● **WHAT THE EXERCISE ASKS**:
Within the entries below, find the portion that opens with the line containing "Valimoteollisuus (214, 93)" and closes with the line containing "[Menu] (27, 82)". Retype that portion exactly and only.

● **ENTRIES PROVIDED**:
++++

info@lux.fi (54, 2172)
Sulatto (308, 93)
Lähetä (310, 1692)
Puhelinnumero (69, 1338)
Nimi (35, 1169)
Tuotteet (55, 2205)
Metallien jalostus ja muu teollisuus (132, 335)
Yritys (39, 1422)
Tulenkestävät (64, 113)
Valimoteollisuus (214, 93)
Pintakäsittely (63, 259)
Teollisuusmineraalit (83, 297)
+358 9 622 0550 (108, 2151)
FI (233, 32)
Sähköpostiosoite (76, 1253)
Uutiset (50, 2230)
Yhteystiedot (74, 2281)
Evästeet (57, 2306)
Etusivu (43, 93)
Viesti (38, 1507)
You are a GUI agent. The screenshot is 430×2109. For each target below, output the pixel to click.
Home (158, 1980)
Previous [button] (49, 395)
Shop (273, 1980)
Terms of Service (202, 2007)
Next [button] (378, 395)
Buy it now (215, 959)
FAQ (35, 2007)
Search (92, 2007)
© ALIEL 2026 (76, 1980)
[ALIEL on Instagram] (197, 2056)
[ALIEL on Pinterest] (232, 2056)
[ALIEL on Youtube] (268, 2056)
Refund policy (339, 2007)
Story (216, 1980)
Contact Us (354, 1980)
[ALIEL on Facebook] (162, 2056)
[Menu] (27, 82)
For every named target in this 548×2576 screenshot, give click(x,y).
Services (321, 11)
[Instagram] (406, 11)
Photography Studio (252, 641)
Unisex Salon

++++

● **SOLUTION TO THIS PROBLEM**:
Valimoteollisuus (214, 93)
Pintakäsittely (63, 259)
Teollisuusmineraalit (83, 297)
+358 9 622 0550 (108, 2151)
FI (233, 32)
Sähköpostiosoite (76, 1253)
Uutiset (50, 2230)
Yhteystiedot (74, 2281)
Evästeet (57, 2306)
Etusivu (43, 93)
Viesti (38, 1507)
You are a GUI agent. The screenshot is 430×2109. For each target below, output the pixel to click.
Home (158, 1980)
Previous [button] (49, 395)
Shop (273, 1980)
Terms of Service (202, 2007)
Next [button] (378, 395)
Buy it now (215, 959)
FAQ (35, 2007)
Search (92, 2007)
© ALIEL 2026 (76, 1980)
[ALIEL on Instagram] (197, 2056)
[ALIEL on Pinterest] (232, 2056)
[ALIEL on Youtube] (268, 2056)
Refund policy (339, 2007)
Story (216, 1980)
Contact Us (354, 1980)
[ALIEL on Facebook] (162, 2056)
[Menu] (27, 82)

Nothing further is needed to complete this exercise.